In-Field Scan
29. In-Field Scan¶
29.1. Introduction¶
In Field Scan (IFS) is a hardware feature to run circuit level tests on a CPU core to detect problems that are not caught by parity or ECC checks. Future CPUs will support more than one type of test which will show up with a new platform-device instance-id, for now only .0 is exposed.
29.2. IFS Image¶
Intel provides a firmware file containing the scan tests via github [1]. Similar to microcode there is a separate file for each family-model-stepping.
29.3. IFS Image Loading¶
The driver loads the tests into memory reserved BIOS local to each CPU socket in a two step process using writes to MSRs to first load the SHA hashes for the test. Then the tests themselves. Status MSRs provide feedback on the success/failure of these steps.
The test files are kept in a fixed location: /lib/firmware/intel/ifs_0/ For e.g if there are 3 test files, they would be named in the following fashion: ff-mm-ss-01.scan ff-mm-ss-02.scan ff-mm-ss-03.scan (where ff refers to family, mm indicates model and ss indicates stepping)
A different test file can be loaded by writing the numerical portion (e.g 1, 2 or 3 in the above scenario) into the curent_batch file. To load ff-mm-ss-02.scan, the following command can be used:
# echo 2 > /sys/devices/virtual/misc/intel_ifs_0/current_batch
The above file can also be read to know the currently loaded image.
29.4. Running tests¶
Tests are run by the driver synchronizing execution of all threads on a core and then writing to the ACTIVATE_SCAN MSR on all threads. Instruction execution continues when:
- All tests have completed.
- Execution was interrupted.
- A test detected a problem.
Note that ALL THREADS ON THE CORE ARE EFFECTIVELY OFFLINE FOR THE DURATION OF THE TEST. This can be up to 200 milliseconds. If the system is running latency sensitive applications that cannot tolerate an interruption of this magnitude, the system administrator must arrange to migrate those applications to other cores before running a core test.

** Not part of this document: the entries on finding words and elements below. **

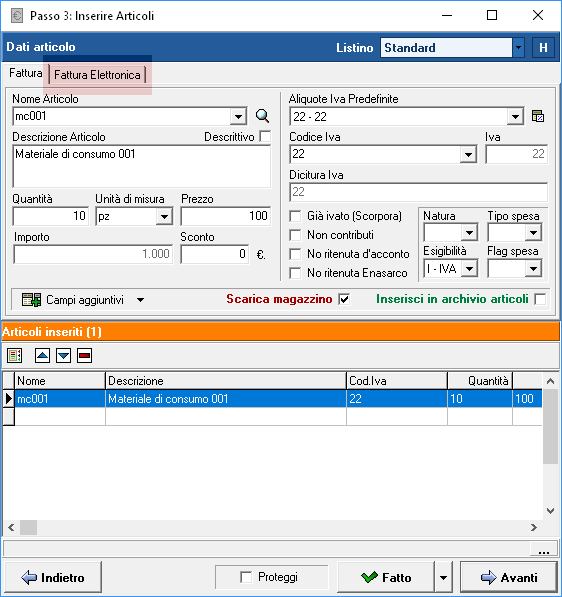The image size is (562, 597).
Task: Click the Indietro button
Action: point(53,577)
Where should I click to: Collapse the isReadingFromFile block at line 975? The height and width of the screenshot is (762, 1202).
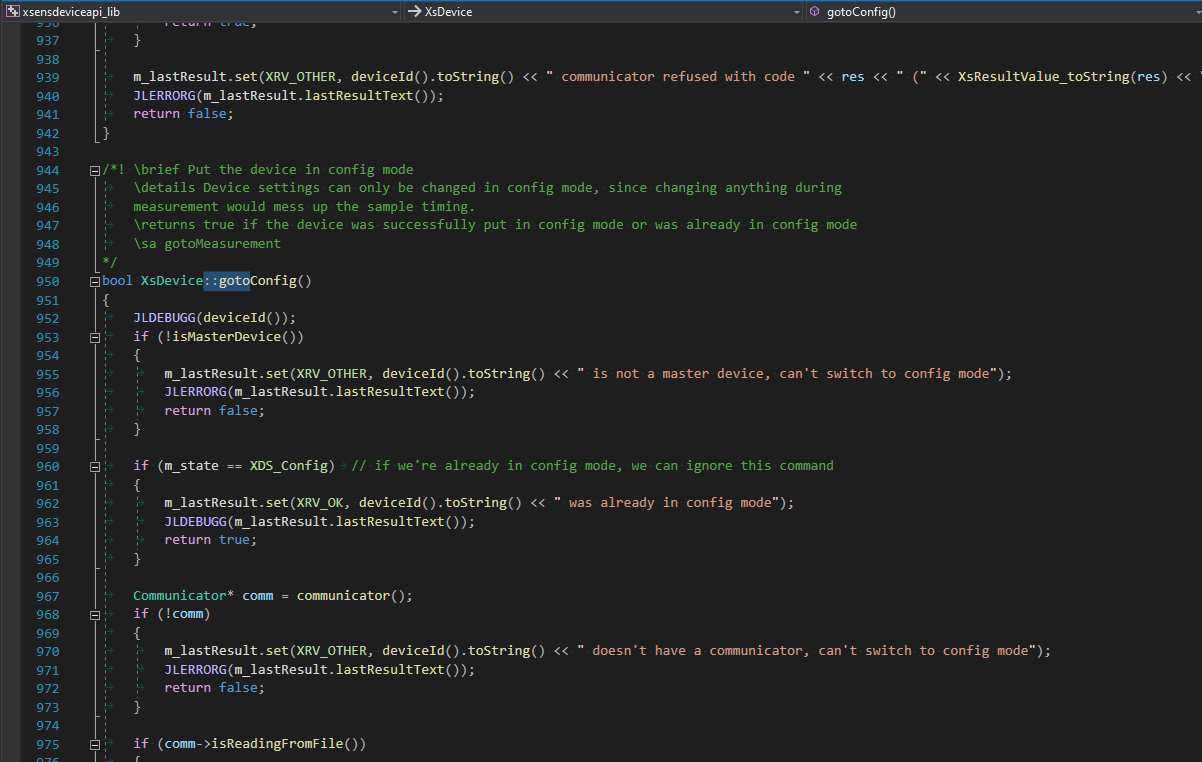[95, 744]
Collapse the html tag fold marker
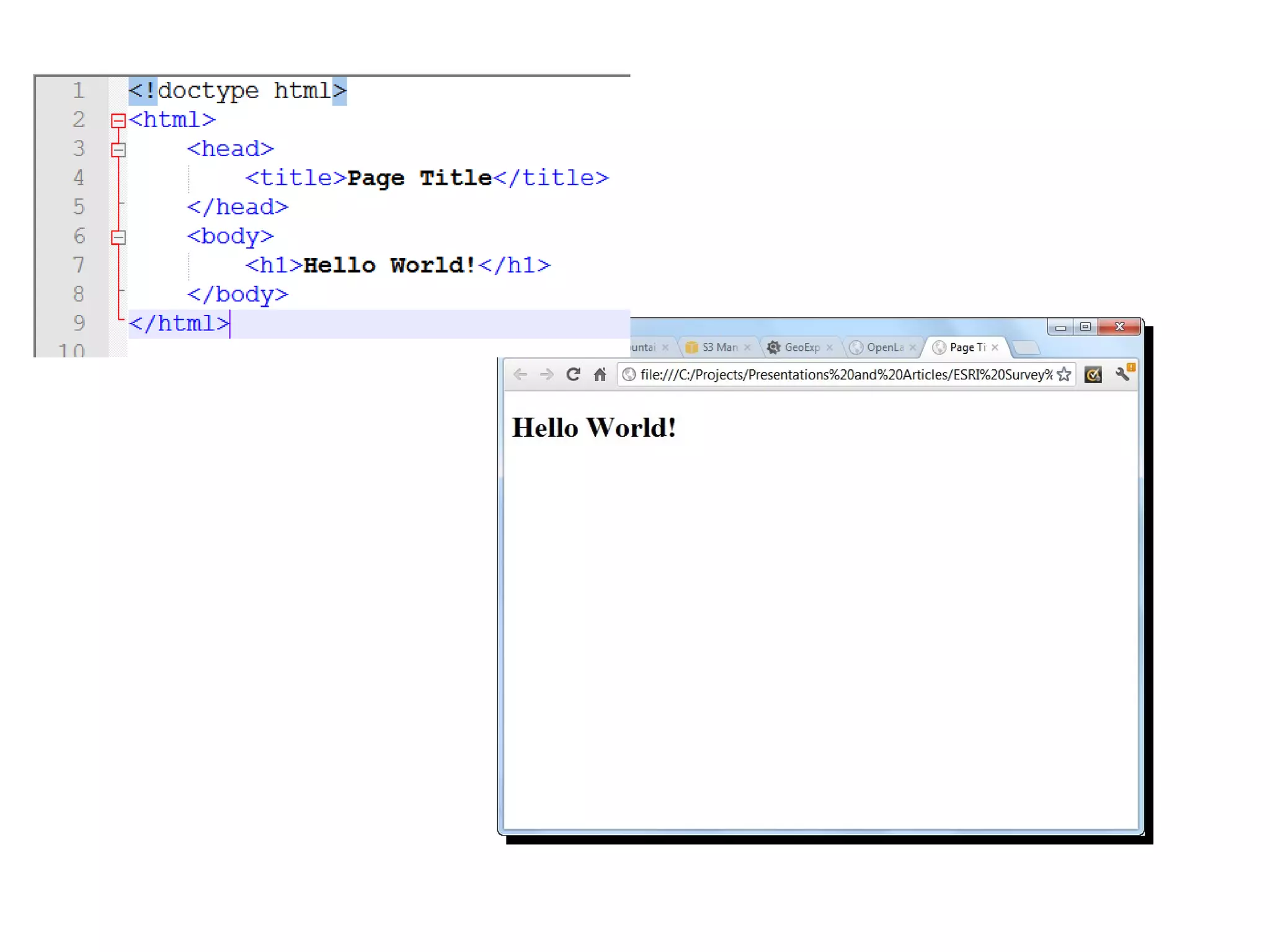This screenshot has width=1270, height=952. tap(118, 120)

It may also be necessary to redirect interrupts to other CPUs.
In all cases reading the SCAN_STATUS MSR provides details on what happened. The driver makes the value of this MSR visible to applications via the “details” file (see below). Interrupted tests may be restarted.

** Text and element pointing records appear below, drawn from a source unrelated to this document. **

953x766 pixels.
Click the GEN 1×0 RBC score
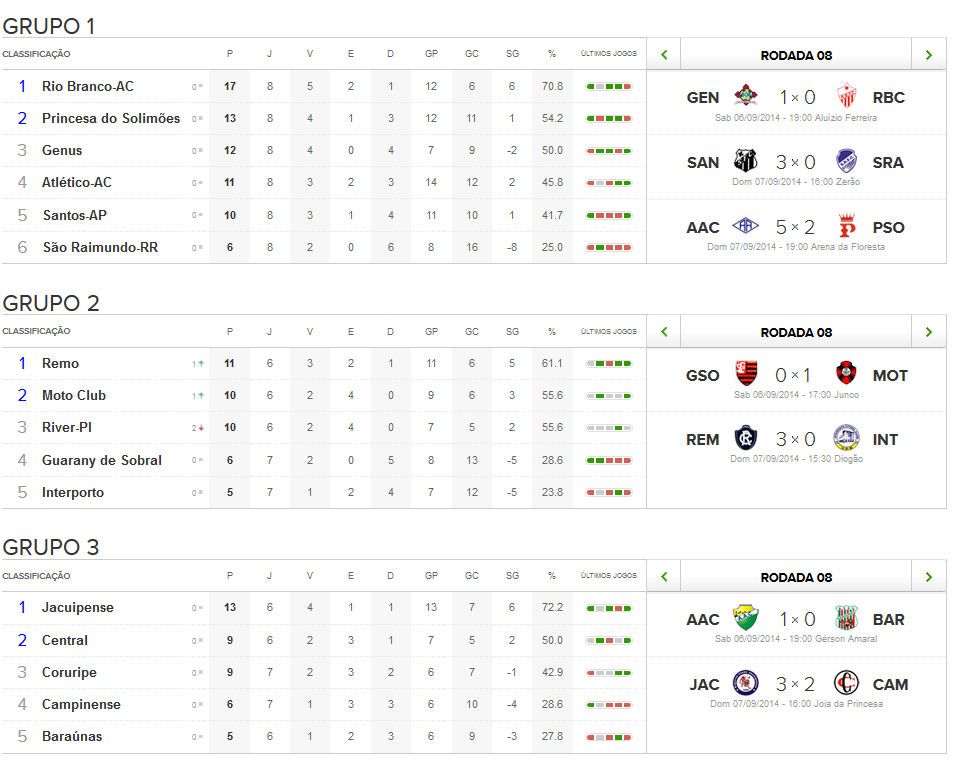797,97
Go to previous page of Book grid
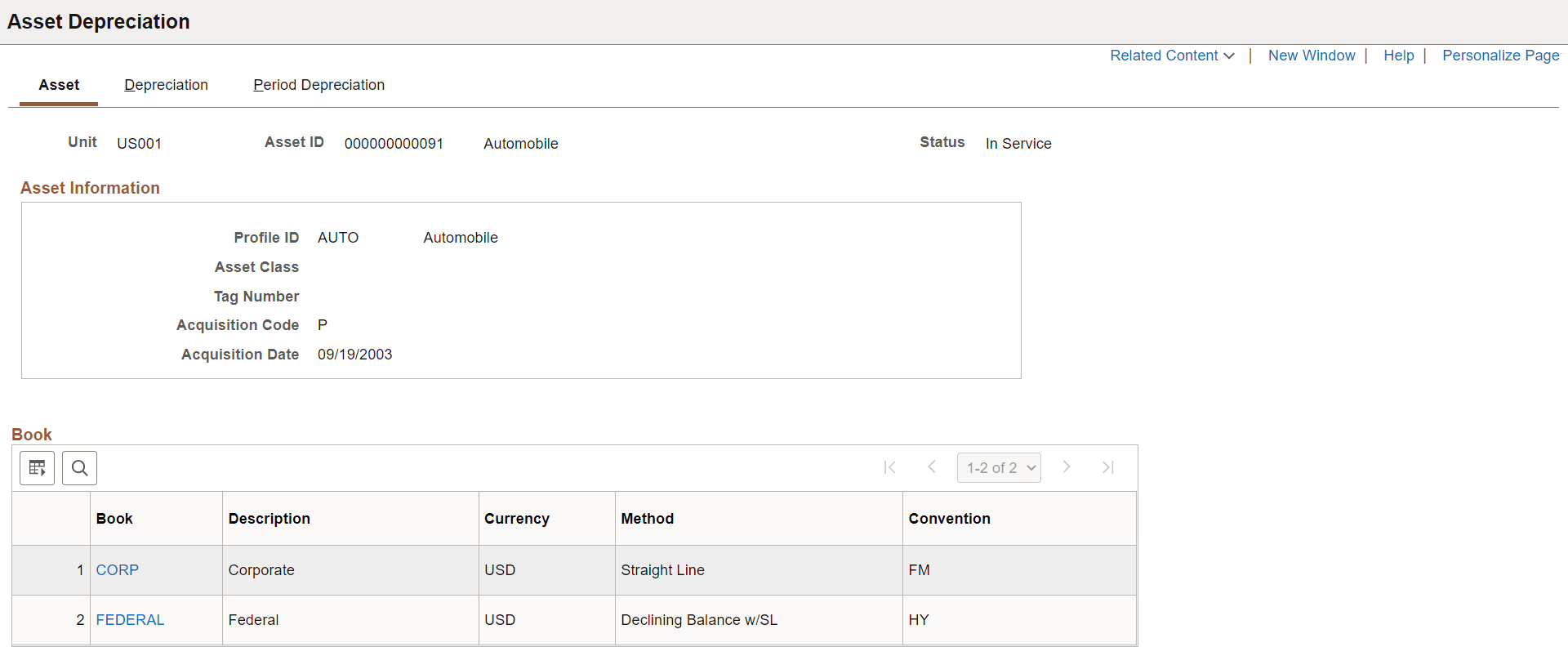 (931, 467)
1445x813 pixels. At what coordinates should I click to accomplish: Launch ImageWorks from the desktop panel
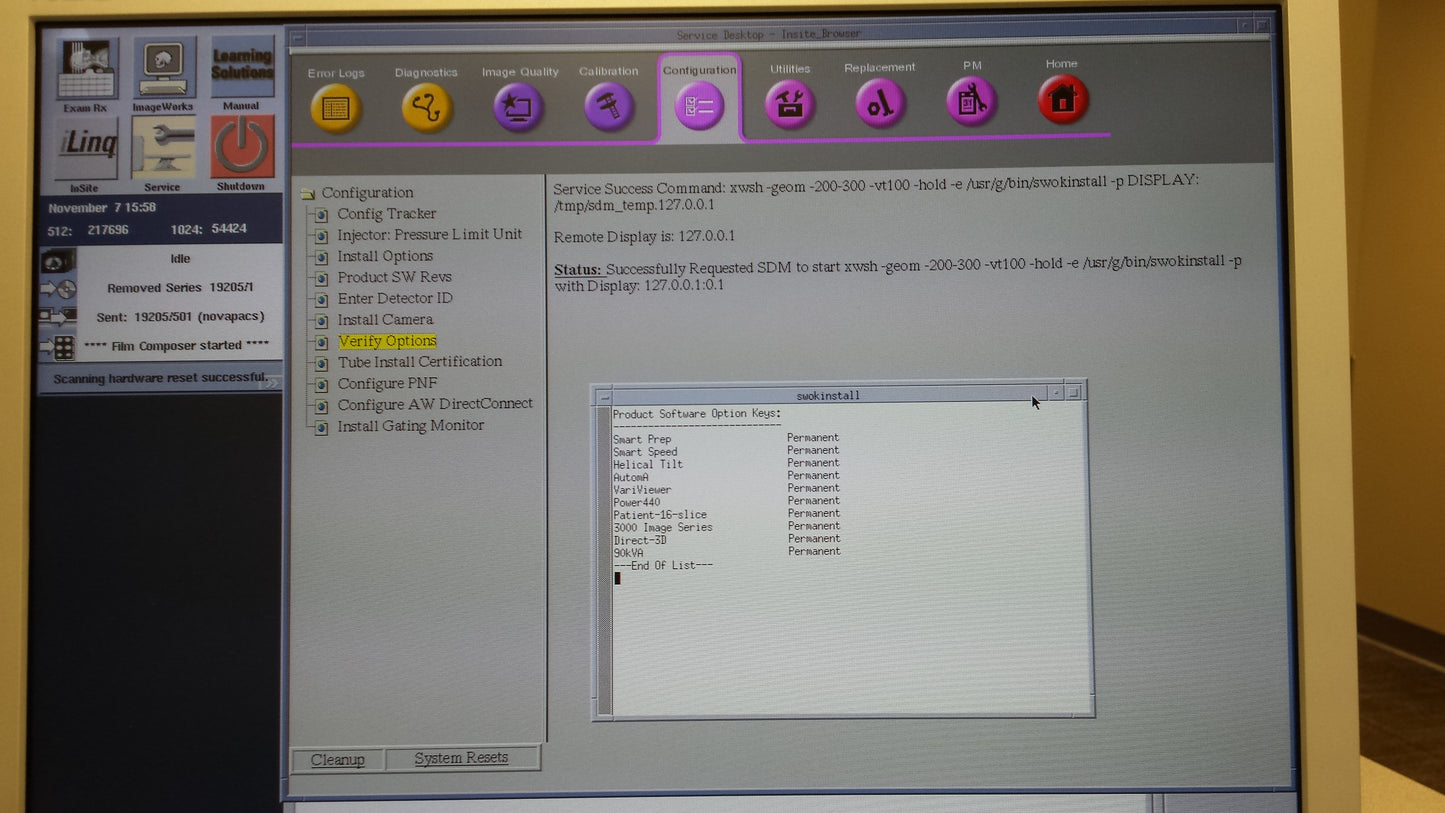point(163,70)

The IFS driver provides sysfs interfaces via /sys/devices/virtual/misc/intel_ifs_0/ to control execution:
Test a specific core:
# echo <cpu#> > /sys/devices/virtual/misc/intel_ifs_0/run_test
when HT is enabled any of the sibling cpu# can be specified to test its corresponding physical core. Since the tests are per physical core, the result of testing any thread is same. All siblings must be online to run a core test. It is only necessary to test one thread.

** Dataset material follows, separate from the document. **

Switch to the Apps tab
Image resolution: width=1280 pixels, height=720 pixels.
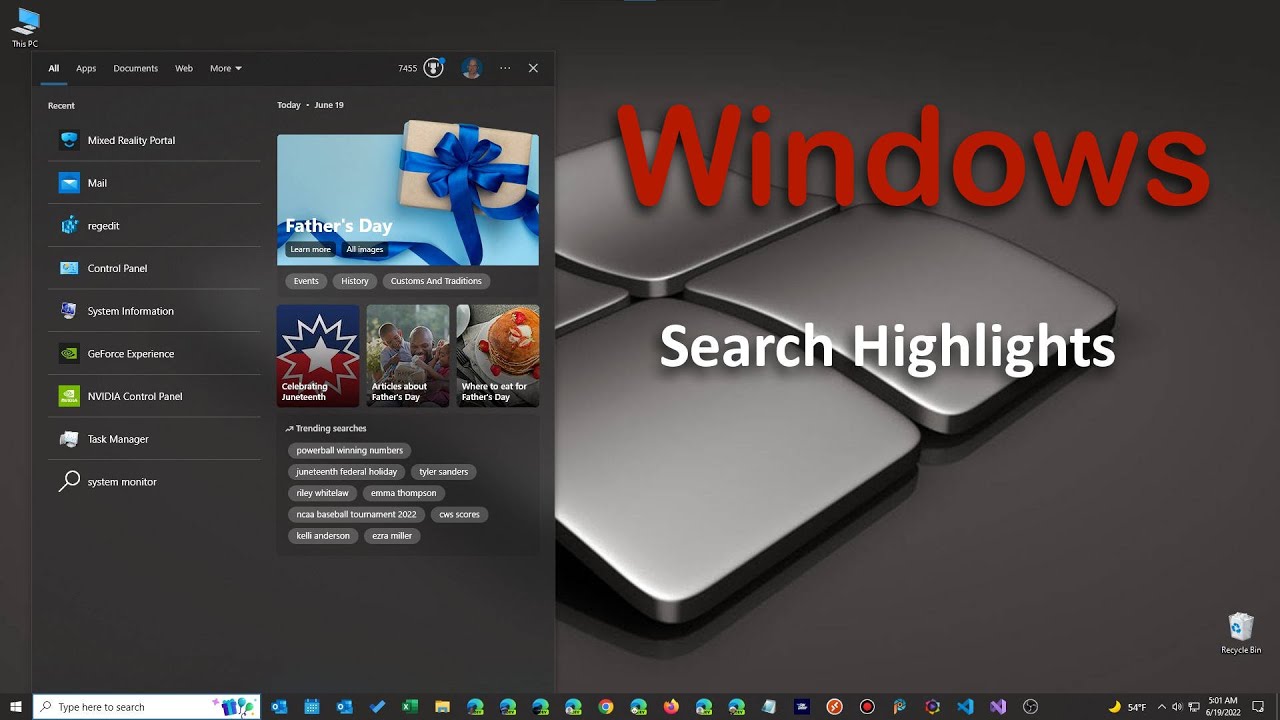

For e.g. to test core corresponding to cpu5
# echo 5 > /sys/devices/virtual/misc/intel_ifs_0/run_test
Results of the last test is provided in /sys:
$ cat /sys/devices/virtual/misc/intel_ifs_0/status
pass
Status can be one of pass, fail, untested
Additional details of the last test is provided by the details file:
$ cat /sys/devices/virtual/misc/intel_ifs_0/details
0x8081
The details file reports the hex value of the SCAN_STATUS MSR. Hardware defined error codes are documented in volume 4 of the Intel Software Developer’s Manual but the error_code field may contain one of the following driver defined software codes:
0xFD | Software timeout |
0xFE | Partial completion |
29.5. Driver design choices¶
1) The ACTIVATE_SCAN MSR allows for running any consecutive subrange of available tests. But the driver always tries to run all tests and only uses the subrange feature to restart an interrupted test.
2) Hardware allows for some number of cores to be tested in parallel. The driver does not make use of this, it only tests one core at a time.
[1] | https://github.com/intel/TBD |
-
struct
ifs_data
¶ attributes related to intel IFS driver
Definition:
struct ifs_data {
int integrity_cap_bit;
bool *pkg_auth;
int loaded_version;
bool loaded;
bool loading_error;
int valid_chunks;
int status;
u64 scan_details;
u32 cur_batch;
int test_num;
};
Members
integrity_cap_bit
- MSR_INTEGRITY_CAPS bit enumerating this test
pkg_auth
- array of bool storing per package auth status
loaded_version
- stores the currently loaded ifs image version.
loaded
- If a valid test binary has been loaded into the memory
loading_error
- Error occurred on another CPU while loading image
valid_chunks
- number of chunks which could be validated.
status
- it holds simple status pass/fail/untested
scan_details
- opaque scan status code from h/w
cur_batch
- number indicating the currently loaded test file
test_num
- number indicating the test type